Data records:

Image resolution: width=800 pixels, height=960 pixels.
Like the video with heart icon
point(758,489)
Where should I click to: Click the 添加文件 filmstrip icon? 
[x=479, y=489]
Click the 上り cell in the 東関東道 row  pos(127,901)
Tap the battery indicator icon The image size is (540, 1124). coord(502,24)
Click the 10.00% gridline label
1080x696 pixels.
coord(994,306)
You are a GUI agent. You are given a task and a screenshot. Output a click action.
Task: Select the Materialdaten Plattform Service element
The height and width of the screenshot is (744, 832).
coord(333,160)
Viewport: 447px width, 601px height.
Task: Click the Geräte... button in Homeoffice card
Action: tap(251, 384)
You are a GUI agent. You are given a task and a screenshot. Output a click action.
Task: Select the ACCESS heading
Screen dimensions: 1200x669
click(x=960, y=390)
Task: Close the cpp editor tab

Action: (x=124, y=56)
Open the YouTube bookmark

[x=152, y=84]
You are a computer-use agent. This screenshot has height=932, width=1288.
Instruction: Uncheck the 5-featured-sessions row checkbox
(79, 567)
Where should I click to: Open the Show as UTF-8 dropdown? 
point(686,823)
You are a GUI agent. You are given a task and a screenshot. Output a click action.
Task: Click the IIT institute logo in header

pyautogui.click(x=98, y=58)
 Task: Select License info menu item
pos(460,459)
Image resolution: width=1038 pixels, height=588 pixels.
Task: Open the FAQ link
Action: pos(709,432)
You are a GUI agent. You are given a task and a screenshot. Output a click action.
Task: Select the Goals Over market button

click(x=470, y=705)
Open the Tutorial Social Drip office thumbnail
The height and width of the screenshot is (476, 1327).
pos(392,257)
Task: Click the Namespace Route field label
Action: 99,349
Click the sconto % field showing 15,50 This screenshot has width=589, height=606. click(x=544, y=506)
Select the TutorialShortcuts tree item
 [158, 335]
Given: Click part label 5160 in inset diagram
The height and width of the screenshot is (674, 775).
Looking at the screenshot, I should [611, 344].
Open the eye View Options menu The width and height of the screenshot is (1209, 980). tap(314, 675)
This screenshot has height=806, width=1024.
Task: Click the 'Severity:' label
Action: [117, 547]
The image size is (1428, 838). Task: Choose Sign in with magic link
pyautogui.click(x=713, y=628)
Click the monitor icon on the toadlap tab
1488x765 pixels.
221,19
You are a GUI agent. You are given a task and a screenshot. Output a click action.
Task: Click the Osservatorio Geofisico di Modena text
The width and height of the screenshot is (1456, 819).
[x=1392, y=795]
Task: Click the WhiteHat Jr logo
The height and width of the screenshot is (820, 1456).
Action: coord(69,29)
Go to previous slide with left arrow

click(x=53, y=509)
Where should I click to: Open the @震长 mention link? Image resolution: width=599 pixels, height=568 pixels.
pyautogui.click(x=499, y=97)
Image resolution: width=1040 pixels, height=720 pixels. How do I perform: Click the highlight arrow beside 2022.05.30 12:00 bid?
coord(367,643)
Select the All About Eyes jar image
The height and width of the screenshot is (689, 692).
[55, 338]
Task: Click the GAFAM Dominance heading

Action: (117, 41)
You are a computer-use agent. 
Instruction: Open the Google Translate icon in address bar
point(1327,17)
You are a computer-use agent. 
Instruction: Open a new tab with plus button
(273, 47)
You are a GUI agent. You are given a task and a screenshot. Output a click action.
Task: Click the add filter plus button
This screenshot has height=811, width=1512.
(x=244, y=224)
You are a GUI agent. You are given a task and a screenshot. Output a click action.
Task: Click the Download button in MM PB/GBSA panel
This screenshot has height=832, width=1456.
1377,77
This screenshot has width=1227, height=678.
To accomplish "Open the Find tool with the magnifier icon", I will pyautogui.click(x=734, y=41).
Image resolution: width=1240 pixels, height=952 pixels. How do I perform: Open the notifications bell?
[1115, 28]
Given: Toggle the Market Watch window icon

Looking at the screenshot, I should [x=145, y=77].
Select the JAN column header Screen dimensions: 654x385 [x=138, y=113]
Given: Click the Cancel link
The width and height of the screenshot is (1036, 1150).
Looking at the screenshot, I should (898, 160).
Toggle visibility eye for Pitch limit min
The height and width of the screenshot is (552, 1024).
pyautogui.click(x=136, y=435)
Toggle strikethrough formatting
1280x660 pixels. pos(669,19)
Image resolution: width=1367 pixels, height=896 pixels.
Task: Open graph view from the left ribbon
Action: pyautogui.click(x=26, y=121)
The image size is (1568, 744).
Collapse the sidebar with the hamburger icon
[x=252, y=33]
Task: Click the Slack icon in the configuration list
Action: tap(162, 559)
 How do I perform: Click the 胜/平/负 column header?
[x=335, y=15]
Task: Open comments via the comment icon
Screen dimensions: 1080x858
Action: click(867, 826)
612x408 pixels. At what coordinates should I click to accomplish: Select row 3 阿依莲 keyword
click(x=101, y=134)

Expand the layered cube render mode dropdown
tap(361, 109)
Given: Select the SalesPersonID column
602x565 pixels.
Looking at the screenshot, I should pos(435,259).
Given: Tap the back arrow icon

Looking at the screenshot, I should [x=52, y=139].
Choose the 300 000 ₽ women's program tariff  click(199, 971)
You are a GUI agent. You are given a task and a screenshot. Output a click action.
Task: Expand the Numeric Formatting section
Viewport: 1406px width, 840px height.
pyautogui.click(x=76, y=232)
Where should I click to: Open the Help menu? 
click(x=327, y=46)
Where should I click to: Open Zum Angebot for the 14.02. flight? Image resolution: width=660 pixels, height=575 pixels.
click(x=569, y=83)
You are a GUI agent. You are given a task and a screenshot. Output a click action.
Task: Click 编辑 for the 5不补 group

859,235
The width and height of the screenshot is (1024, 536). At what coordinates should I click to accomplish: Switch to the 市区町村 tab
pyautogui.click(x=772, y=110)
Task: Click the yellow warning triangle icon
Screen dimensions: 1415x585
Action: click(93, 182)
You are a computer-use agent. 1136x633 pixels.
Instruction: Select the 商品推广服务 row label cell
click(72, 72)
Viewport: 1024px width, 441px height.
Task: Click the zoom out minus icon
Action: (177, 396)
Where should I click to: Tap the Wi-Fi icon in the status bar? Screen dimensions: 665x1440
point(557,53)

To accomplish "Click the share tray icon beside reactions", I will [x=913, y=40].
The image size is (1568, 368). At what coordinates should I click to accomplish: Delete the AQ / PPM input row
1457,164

Work to be completed: Please retype all of the items above line for line, with no changes.

Output below:
Image resolution: width=800 pixels, height=960 pixels.
Like the video with heart icon
point(758,489)
Where should I click to: Click the 添加文件 filmstrip icon? 
[x=479, y=489]
Click the 上り cell in the 東関東道 row  pos(127,901)
Tap the battery indicator icon The image size is (540, 1124). coord(502,24)
Click the 10.00% gridline label
1080x696 pixels.
coord(994,306)
You are a GUI agent. You are given a task and a screenshot. Output a click action.
Task: Select the Materialdaten Plattform Service element
The height and width of the screenshot is (744, 832).
coord(333,160)
Viewport: 447px width, 601px height.
Task: Click the Geräte... button in Homeoffice card
Action: tap(251, 384)
You are a GUI agent. You are given a task and a screenshot. Output a click action.
Task: Select the ACCESS heading
Screen dimensions: 1200x669
click(x=960, y=390)
Task: Close the cpp editor tab

Action: (x=124, y=56)
Open the YouTube bookmark

[x=152, y=84]
You are a computer-use agent. This screenshot has height=932, width=1288.
Instruction: Uncheck the 5-featured-sessions row checkbox
(79, 567)
Where should I click to: Open the Show as UTF-8 dropdown? 
point(686,823)
You are a GUI agent. You are given a task and a screenshot. Output a click action.
Task: Click the IIT institute logo in header

pyautogui.click(x=98, y=58)
 Task: Select License info menu item
pos(460,459)
Image resolution: width=1038 pixels, height=588 pixels.
Task: Open the FAQ link
Action: pos(709,432)
You are a GUI agent. You are given a task and a screenshot. Output a click action.
Task: Select the Goals Over market button

click(x=470, y=705)
Open the Tutorial Social Drip office thumbnail
The height and width of the screenshot is (476, 1327).
pos(392,257)
Task: Click the Namespace Route field label
Action: 99,349
Click the sconto % field showing 15,50 This screenshot has width=589, height=606. click(x=544, y=506)
Select the TutorialShortcuts tree item
 [158, 335]
Given: Click part label 5160 in inset diagram
The height and width of the screenshot is (674, 775).
Looking at the screenshot, I should [611, 344].
Open the eye View Options menu The width and height of the screenshot is (1209, 980). tap(314, 675)
This screenshot has height=806, width=1024.
Task: Click the 'Severity:' label
Action: [117, 547]
The image size is (1428, 838). Task: Choose Sign in with magic link
pyautogui.click(x=713, y=628)
Click the monitor icon on the toadlap tab
1488x765 pixels.
221,19
You are a GUI agent. You are given a task and a screenshot. Output a click action.
Task: Click the Osservatorio Geofisico di Modena text
The width and height of the screenshot is (1456, 819).
[x=1392, y=795]
Task: Click the WhiteHat Jr logo
The height and width of the screenshot is (820, 1456).
Action: coord(69,29)
Go to previous slide with left arrow

click(x=53, y=509)
Where should I click to: Open the @震长 mention link? Image resolution: width=599 pixels, height=568 pixels.
pyautogui.click(x=499, y=97)
Image resolution: width=1040 pixels, height=720 pixels. How do I perform: Click the highlight arrow beside 2022.05.30 12:00 bid?
coord(367,643)
Select the All About Eyes jar image
The height and width of the screenshot is (689, 692).
[55, 338]
Task: Click the GAFAM Dominance heading

Action: (117, 41)
You are a computer-use agent. 
Instruction: Open the Google Translate icon in address bar
point(1327,17)
You are a computer-use agent. 
Instruction: Open a new tab with plus button
(273, 47)
You are a GUI agent. You are given a task and a screenshot. Output a click action.
Task: Click the add filter plus button
This screenshot has height=811, width=1512.
(x=244, y=224)
You are a GUI agent. You are given a task and a screenshot. Output a click action.
Task: Click the Download button in MM PB/GBSA panel
This screenshot has height=832, width=1456.
1377,77
This screenshot has width=1227, height=678.
To accomplish "Open the Find tool with the magnifier icon", I will pyautogui.click(x=734, y=41).
Image resolution: width=1240 pixels, height=952 pixels. How do I perform: Open the notifications bell?
[1115, 28]
Given: Toggle the Market Watch window icon

Looking at the screenshot, I should [x=145, y=77].
Select the JAN column header Screen dimensions: 654x385 [x=138, y=113]
Given: Click the Cancel link
The width and height of the screenshot is (1036, 1150).
Looking at the screenshot, I should (898, 160).
Toggle visibility eye for Pitch limit min
The height and width of the screenshot is (552, 1024).
pyautogui.click(x=136, y=435)
Toggle strikethrough formatting
1280x660 pixels. pos(669,19)
Image resolution: width=1367 pixels, height=896 pixels.
Task: Open graph view from the left ribbon
Action: pyautogui.click(x=26, y=121)
The image size is (1568, 744).
Collapse the sidebar with the hamburger icon
[x=252, y=33]
Task: Click the Slack icon in the configuration list
Action: tap(162, 559)
 How do I perform: Click the 胜/平/负 column header?
[x=335, y=15]
Task: Open comments via the comment icon
Screen dimensions: 1080x858
Action: click(867, 826)
612x408 pixels. At what coordinates should I click to accomplish: Select row 3 阿依莲 keyword
click(x=101, y=134)

Expand the layered cube render mode dropdown
tap(361, 109)
Given: Select the SalesPersonID column
602x565 pixels.
Looking at the screenshot, I should pos(435,259).
Given: Tap the back arrow icon

Looking at the screenshot, I should [x=52, y=139].
Choose the 300 000 ₽ women's program tariff  click(199, 971)
You are a GUI agent. You are given a task and a screenshot. Output a click action.
Task: Expand the Numeric Formatting section
Viewport: 1406px width, 840px height.
pyautogui.click(x=76, y=232)
Where should I click to: Open the Help menu? 
click(x=327, y=46)
Where should I click to: Open Zum Angebot for the 14.02. flight? Image resolution: width=660 pixels, height=575 pixels.
click(x=569, y=83)
You are a GUI agent. You are given a task and a screenshot. Output a click action.
Task: Click 编辑 for the 5不补 group

859,235
The width and height of the screenshot is (1024, 536). At what coordinates should I click to accomplish: Switch to the 市区町村 tab
pyautogui.click(x=772, y=110)
Task: Click the yellow warning triangle icon
Screen dimensions: 1415x585
Action: click(93, 182)
You are a computer-use agent. 1136x633 pixels.
Instruction: Select the 商品推广服务 row label cell
click(72, 72)
Viewport: 1024px width, 441px height.
Task: Click the zoom out minus icon
Action: (177, 396)
Where should I click to: Tap the Wi-Fi icon in the status bar? Screen dimensions: 665x1440
point(557,53)

To accomplish "Click the share tray icon beside reactions", I will [x=913, y=40].
The image size is (1568, 368). At what coordinates should I click to accomplish: Delete the AQ / PPM input row
1457,164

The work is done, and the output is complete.